Warning! Warning! Moose are on the loose! And it turns out that a big culprit causing global warming could be none other than Bullwinkle or at least his real life cousins. The Washington Post eagerly issued this warning on Saturday in a story by Erin Blakemore, “Hungry moose fingered as possible factor in climate change.”
Don’t mess with moose. They’re big, they’re strong — and now researchers say they may be contributing to climate change. Yes, research suggests that moose may factor into a dramatic reduction in the amount of carbon stored in some forests.
Wherever they feed, the large mammals trample vegetation, affect tree growth and change soil composition with copious amounts of urine and dung. That’s partly due to their voracious appetites — adult moose can eat up to 60 pounds of food per day.
Dung? Isn’t that another way of saying… fertilizer? And isn’t that a good thing?
…Writing in the Journal of Geophysical Research: Biogeosciences, researchers said they analyzed 11 years of data on moose in Norwegian forest areas that had been cleared for lumber. Usually, the forest rebounds, and saplings and bushes quickly grow back. But when moose are on the loose in these areas, they graze on any and all vegetation, snacking on the saplings that would eventually repopulate those areas of forest and sequester carbon.
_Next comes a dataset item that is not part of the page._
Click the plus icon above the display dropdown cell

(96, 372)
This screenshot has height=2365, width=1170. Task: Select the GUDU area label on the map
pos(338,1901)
So shouldn’t the blame be put on those that cleared the lumber in the first place rather that the moose who is just eating what is natural to them?
The moose mostly ate birch, rowan and willow trees. The researchers estimate that by eating up potential carbon sinks, the moose consume the equivalent of 10 percent of the entire Norwegian forestry industry’s annual harvest, cutting carbon storage by up to 60 percent in those areas.
are on the loose
in boreal forests they abuse
climate impacts, researchers deduce
My latest, on hungry moose rampaging their ways through delicate forests: https://t.co/joDbi5A6jS
— Erin Blakemore (@heroinebook) March 14, 2023
Stop eating, Bullwinkle! You are destroying the planet!
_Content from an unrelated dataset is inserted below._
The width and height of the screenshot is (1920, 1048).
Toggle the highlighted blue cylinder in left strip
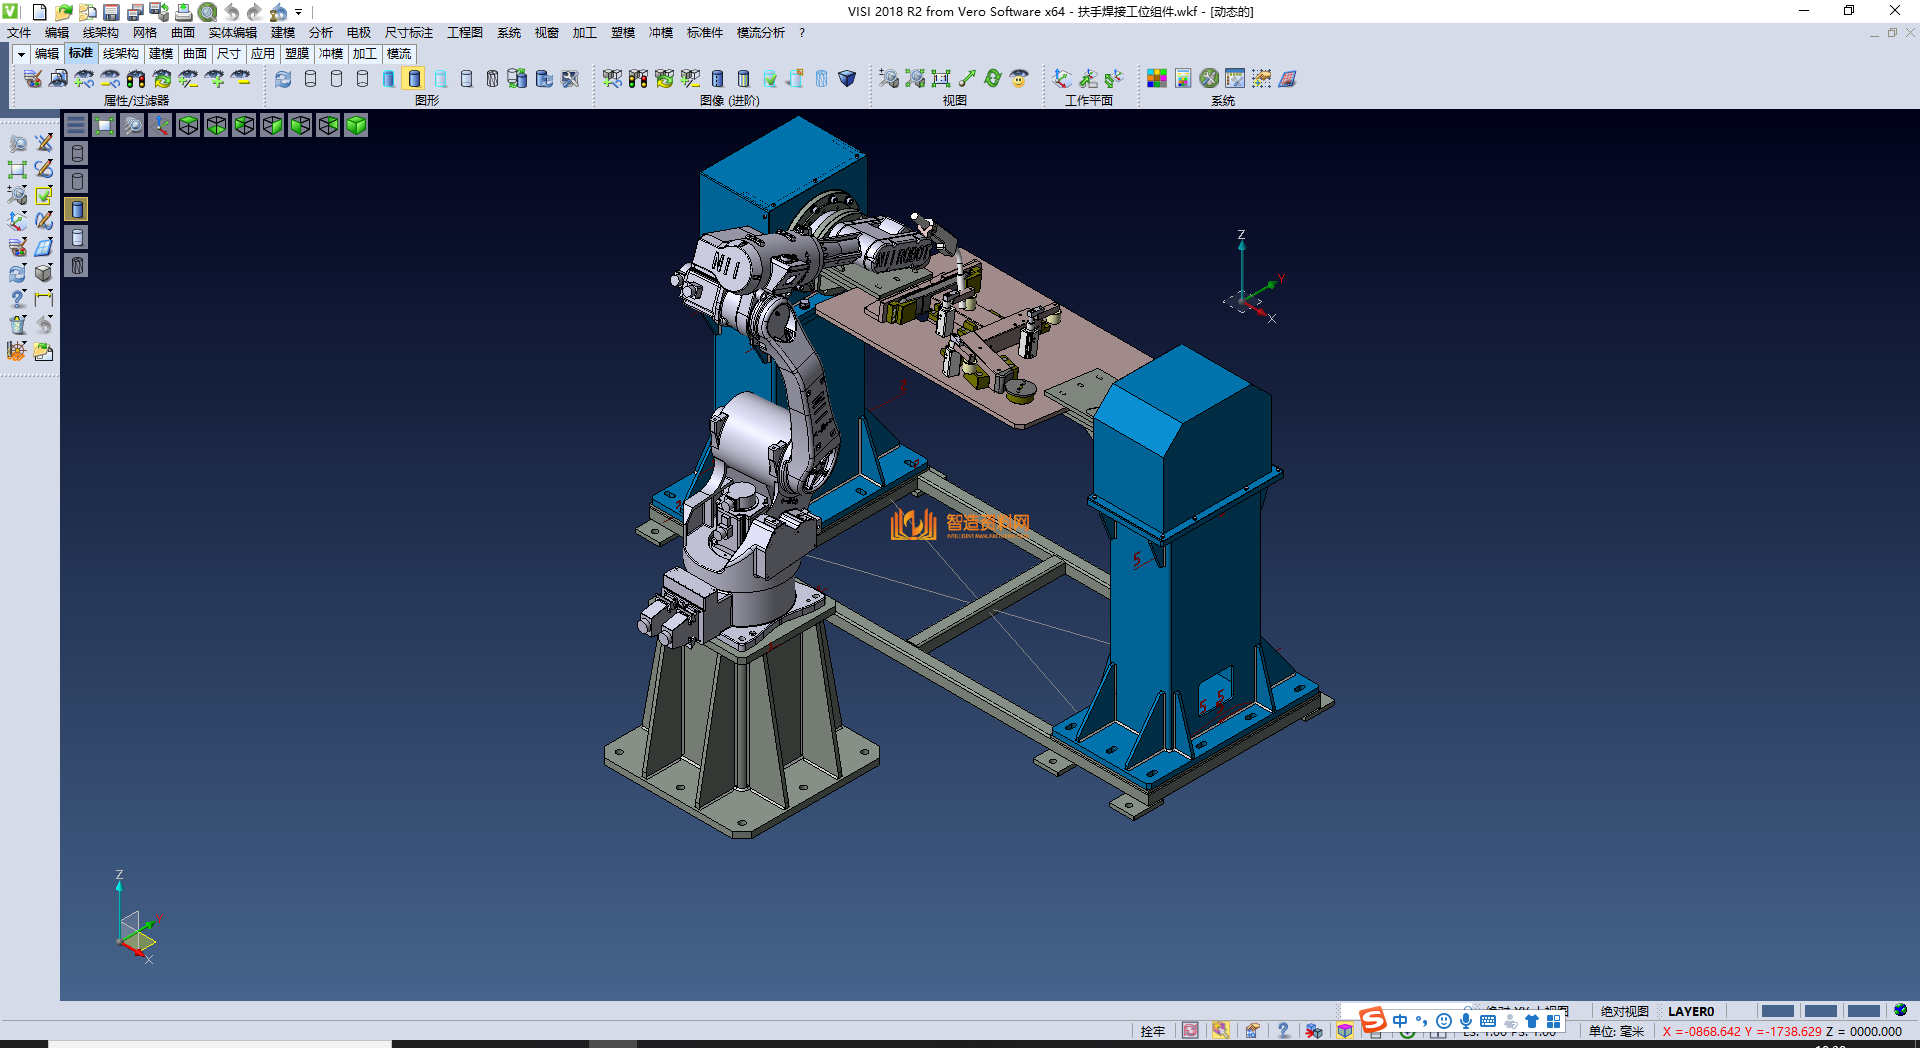pyautogui.click(x=77, y=209)
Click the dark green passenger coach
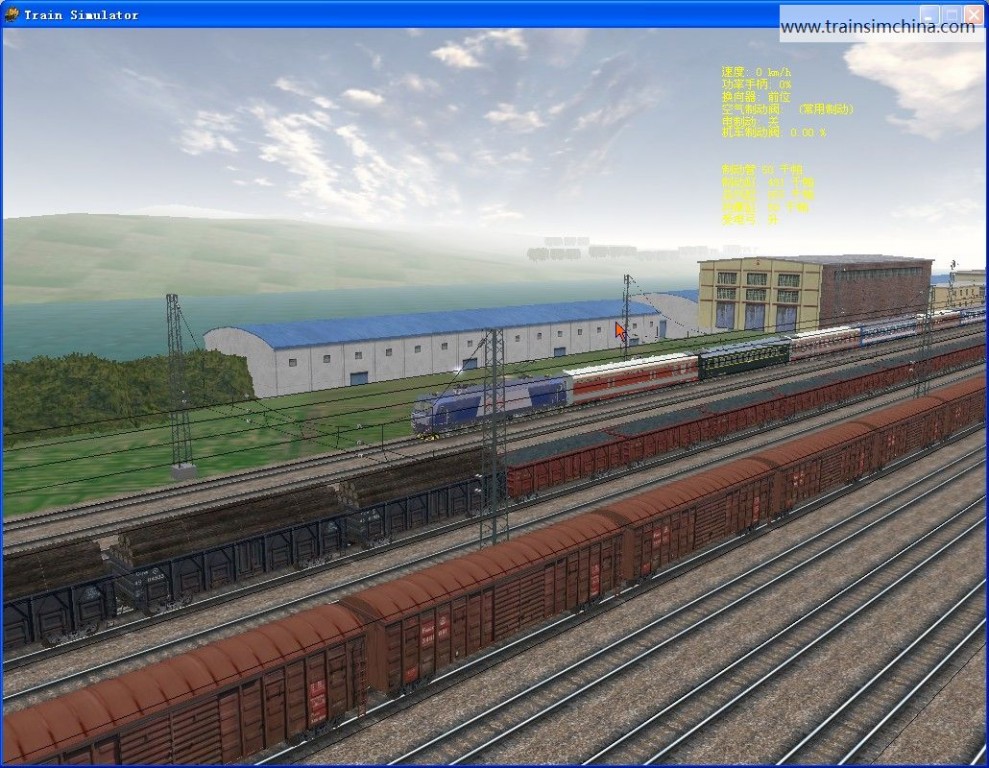 tap(743, 357)
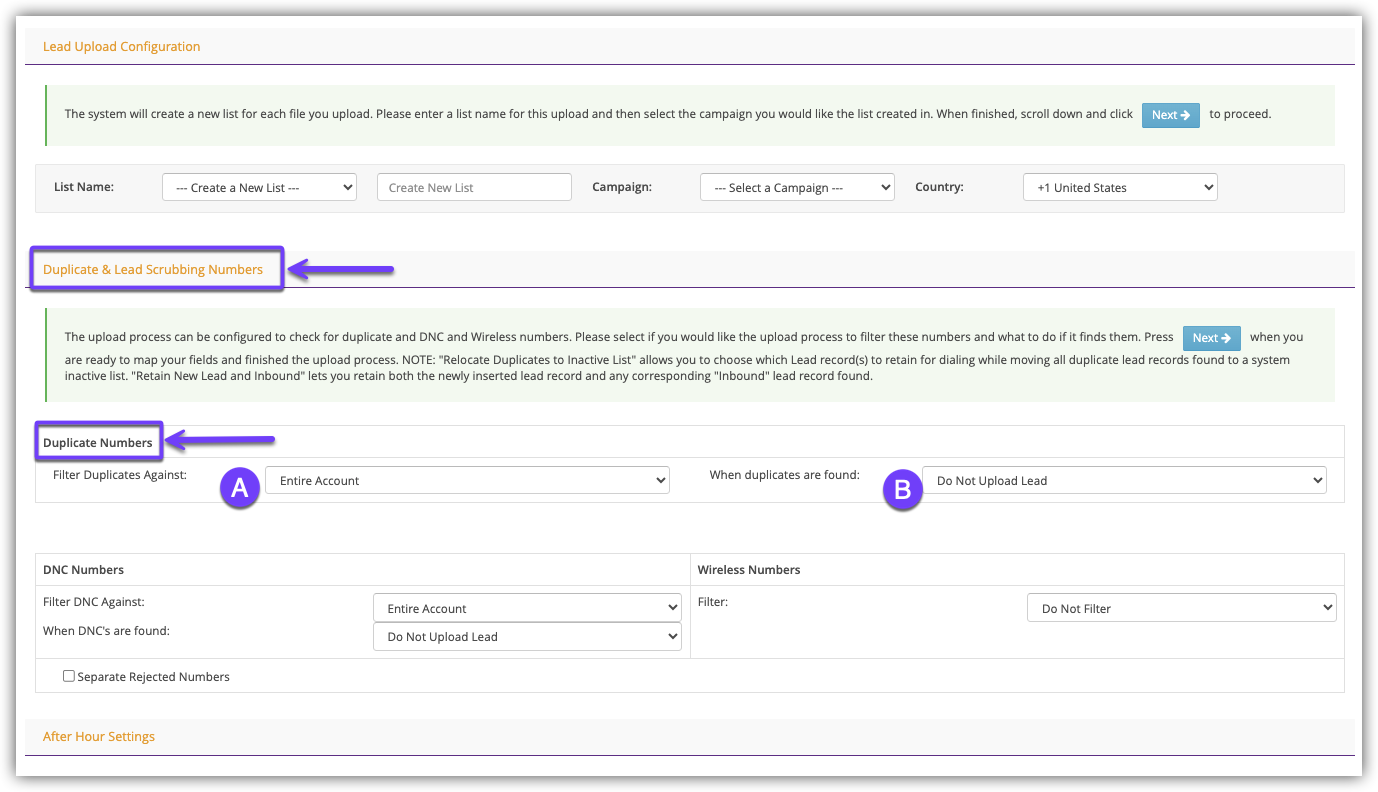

“It was really a surprise to see how much moose can influence vegetation growth, the carbon cycle and the climate system,” Xiangping Hu, a researcher at the Norwegian University of Science and Technology and co-author of the study, said in a news release. The scientists say more research is needed to fully understand moose’s potential effects on climate.
Exit question: Which is causing more harm to the planet? The moose or the jet-setting celebrity climate activists?